Both the E and P stories seem clear: Jacob is no longer going to be called Jacob, only Israel. And yet, even after these renaming episodes, the patriarch is still referred to as Jacob in E, J, and P texts.
This contrasts with how the name change functions in the story of Abram and Sarai, both of whom are renamed in chapter 17:
Genesis Rabbah (78) actually records a debate about the exact the relationship between these two names:
תני לא שיעקר שם יעקב אלא כי אם ישראל יהיה שמך, ישראל יהיה עיקר ויעקב טפילה
It was taught: It isn’t that the name Jacob was to be uprooted, “rather Israel will be your name” – Israel will be the main [name] and Jacob will be secondary.
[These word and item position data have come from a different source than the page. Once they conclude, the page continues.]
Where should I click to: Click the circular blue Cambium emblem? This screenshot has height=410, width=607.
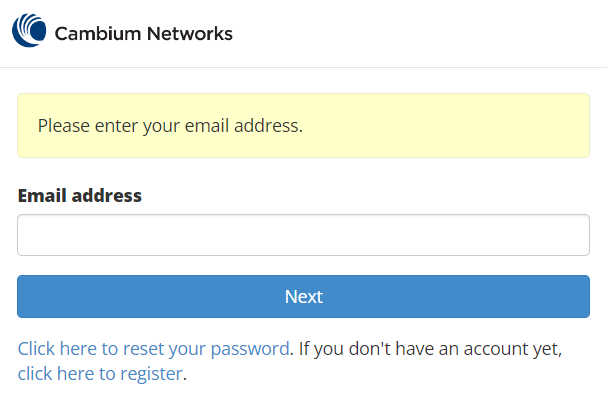tap(30, 30)
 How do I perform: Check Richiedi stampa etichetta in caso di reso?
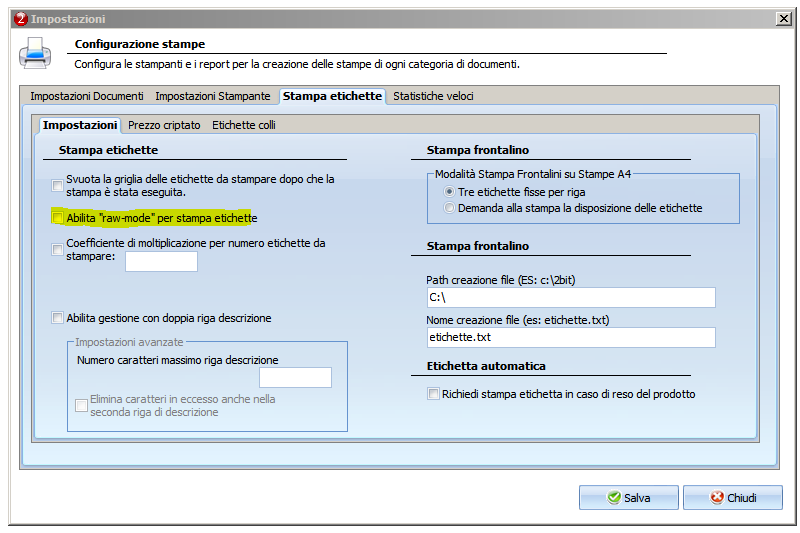pos(433,394)
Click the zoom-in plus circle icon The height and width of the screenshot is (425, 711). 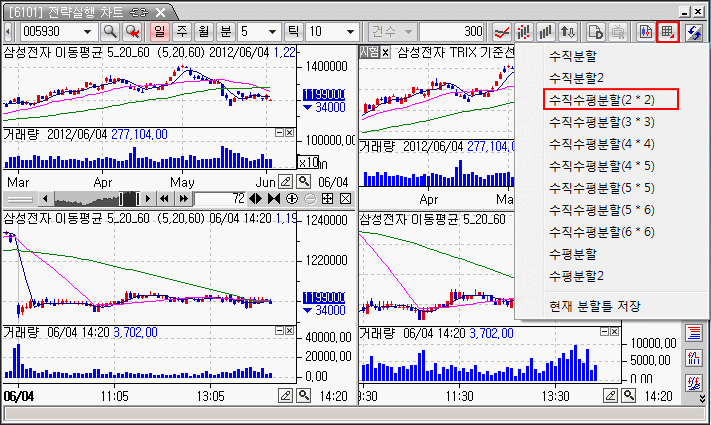[293, 199]
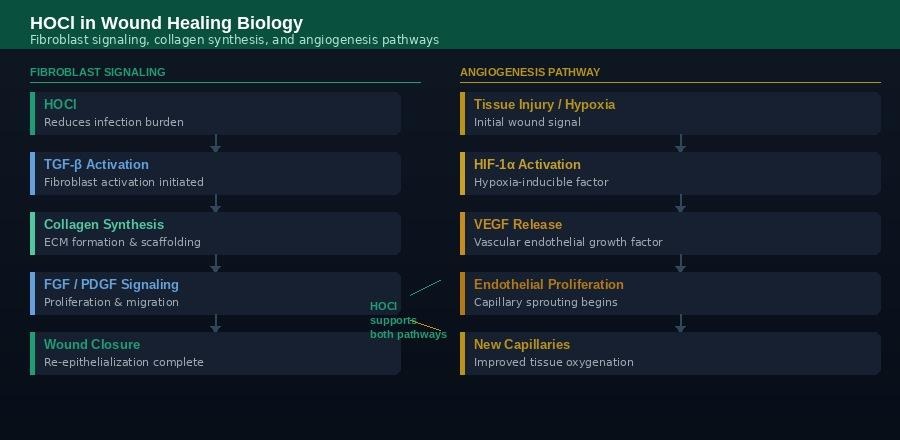The height and width of the screenshot is (440, 900).
Task: Select the VEGF Release box
Action: [x=670, y=233]
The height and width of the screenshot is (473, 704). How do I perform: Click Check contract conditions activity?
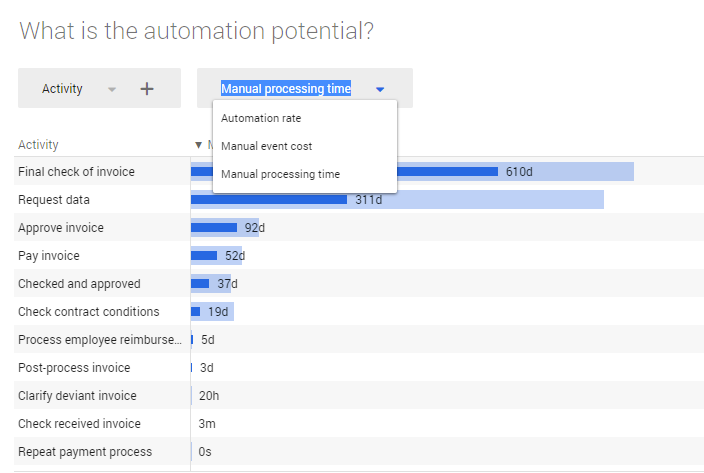point(89,312)
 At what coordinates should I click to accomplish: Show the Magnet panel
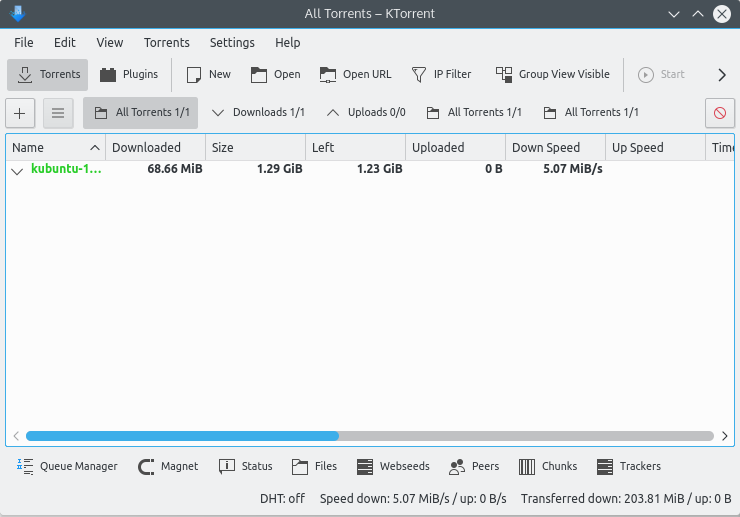click(x=168, y=466)
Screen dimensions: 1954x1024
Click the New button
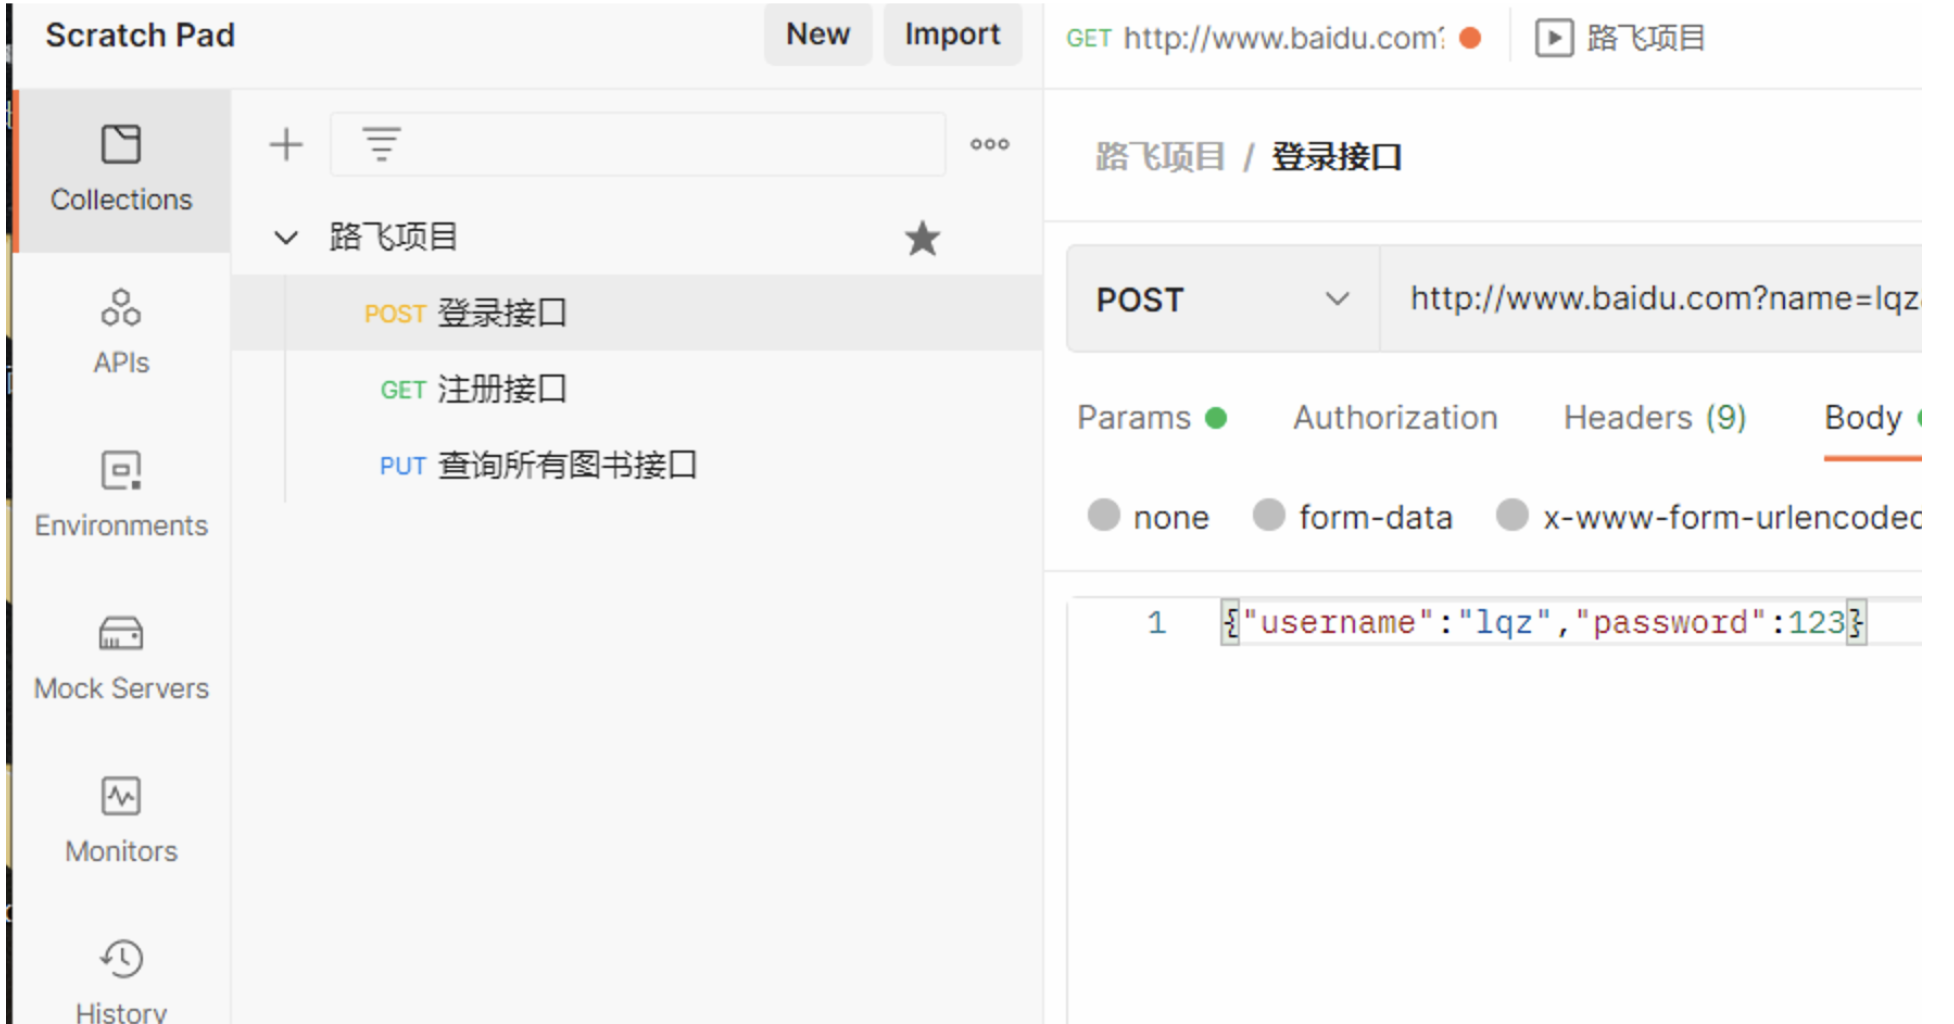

ר’ זכריה בשם ר’ אחא מכל מקום יעקב שמך אלא כי אם ישראל יהיה שמך, יעקב עיקר וישראל מוסיף עליו.
R. Zechariah in the name of R. Acha said: “Jacob is certainly your name, “rather Israel will be your name” – Jacob is your main name and Israel is added to it.
This solution is elegant, but unfortunately does not comport with what the text says: The texts in Genesis 32 and 35 never say or imply that Israel is an extra name; they both state clearly that the name Jacob is replaced by Israel.
E is unique among the Pentateuchal sources, having been composed in the Northern Kingdom, which was called Israel. J, in contrast, was composed in the Southern Kingdom of Judah, as was P and most of the Bible.  For E, Jacob/Israel is the most important patriarch. But for J, Abraham, the patriarch of the south, was the most important ancestor.
I recommend reading the entire article at the link provided above. The source critical evaluation of Genesis makes a certain amount of sense but it is also not without its own problems. As always, I encourage reading widely and deeply to develop an informed opinion.